Penjelasan Gadai atau Rahn, Lengkap!

konsultasi
Gadai/Rahn

Pengertian Gadai (Rahn)

Menurut Bahasa, gadai (rahn) berarti tetap (at-thubut), penahanan (al-habs), lama (al-dawam), dan harus (al-luzum).

adapula yang menjelaskan rahn adalah terkurung atau terjerat.

Sedangkan menurut istilah syara’ ialah menaruh barang (dijadikan) sebagai uang, untuk penguat perjanjian hutang,

dan barang tersebut akan menutup (hutang) ketika terhalang (tidak dapat) melunasinya.
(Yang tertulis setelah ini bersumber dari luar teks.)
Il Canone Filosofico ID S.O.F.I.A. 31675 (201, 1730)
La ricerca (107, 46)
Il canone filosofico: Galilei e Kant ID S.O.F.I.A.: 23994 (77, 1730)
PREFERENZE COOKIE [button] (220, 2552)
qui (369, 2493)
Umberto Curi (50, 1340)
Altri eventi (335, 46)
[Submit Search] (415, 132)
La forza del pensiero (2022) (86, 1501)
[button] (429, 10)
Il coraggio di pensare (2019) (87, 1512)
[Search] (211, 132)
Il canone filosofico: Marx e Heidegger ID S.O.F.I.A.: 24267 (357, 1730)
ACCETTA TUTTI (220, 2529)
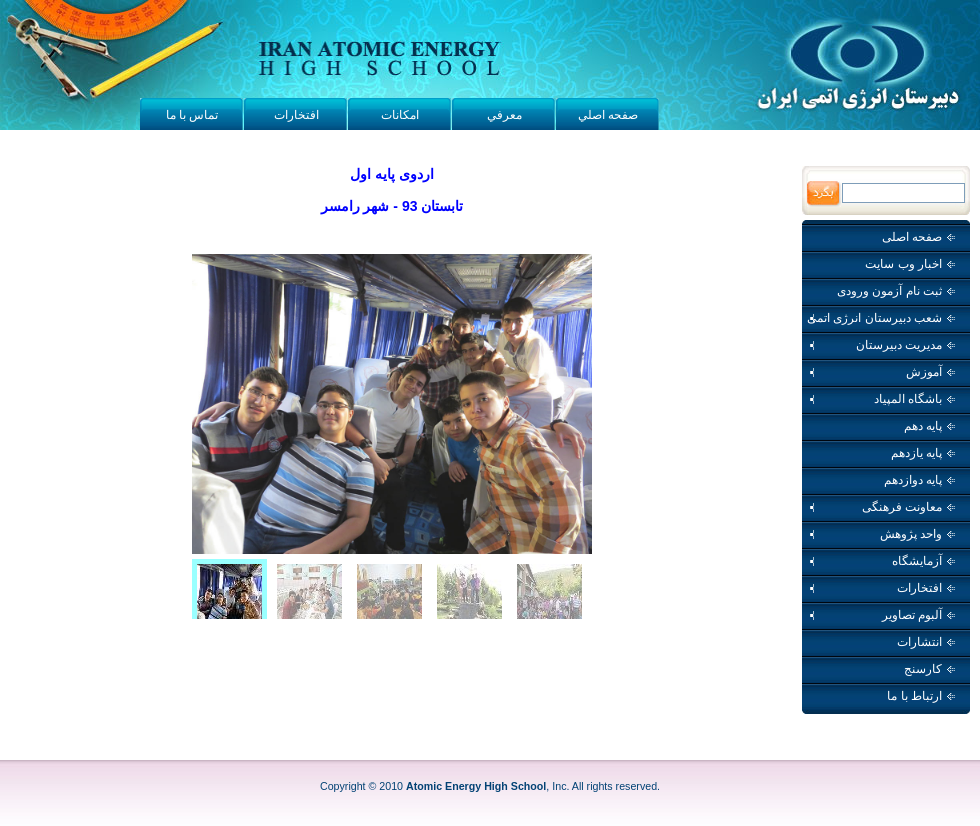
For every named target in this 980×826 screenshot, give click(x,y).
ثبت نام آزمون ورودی (896, 291)
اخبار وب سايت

Dalam definisi lain, rahn yaitu

penitipan barang kepada orang lain dengan tujuan untuk memperoleh satu pinjaman dan barang tersebut digadaikan

seperti titipan untuk memperkuat jaminan pinjamannya.

Menurut Rahmat Syafi’i rahn ialah: “Penahanan terhadap suatu barang dengan hak sehingga dapat dijadikan sebagai

pembayaran dari barang tersebut”. Menurut Muhammad Rawwas Qal’ahji rahn yaitu: “Menguatkan hutang dengan

jaminan barang”. Menurut ulama madzhab Maliki rahn adalah: “Harta yang dijadikan pemiliknya sebagai jaminan

hutang yang bersifat mengikat”. Menurut ulama madzhab Hanafi rahn yakni: “Menjadikan suatu barang sebagai

jaminan terhadap hak (piutang) yang mungkin dijadikan sebagai pembayaran hak tersebut, baik seluruhnya maupun

sebagiannya”.

Menurut ulama madzhab Syafi’i dan Hanbali mengartikan rahn: ”Menjadikan materi (barang) sebagai jaminan utang,

yang dapat dijadikan pembayar utang apabila orang yang berhutang tidak bisa membayar hutangnya.

Adapun didalam hukum positif terdapat didalam hukum perdata pasal 1150 BW gadai (rahn) adalah: “Suatu hak yang

diperoleh seorang yang mempunyai piutang atau suatu barang bergerak”.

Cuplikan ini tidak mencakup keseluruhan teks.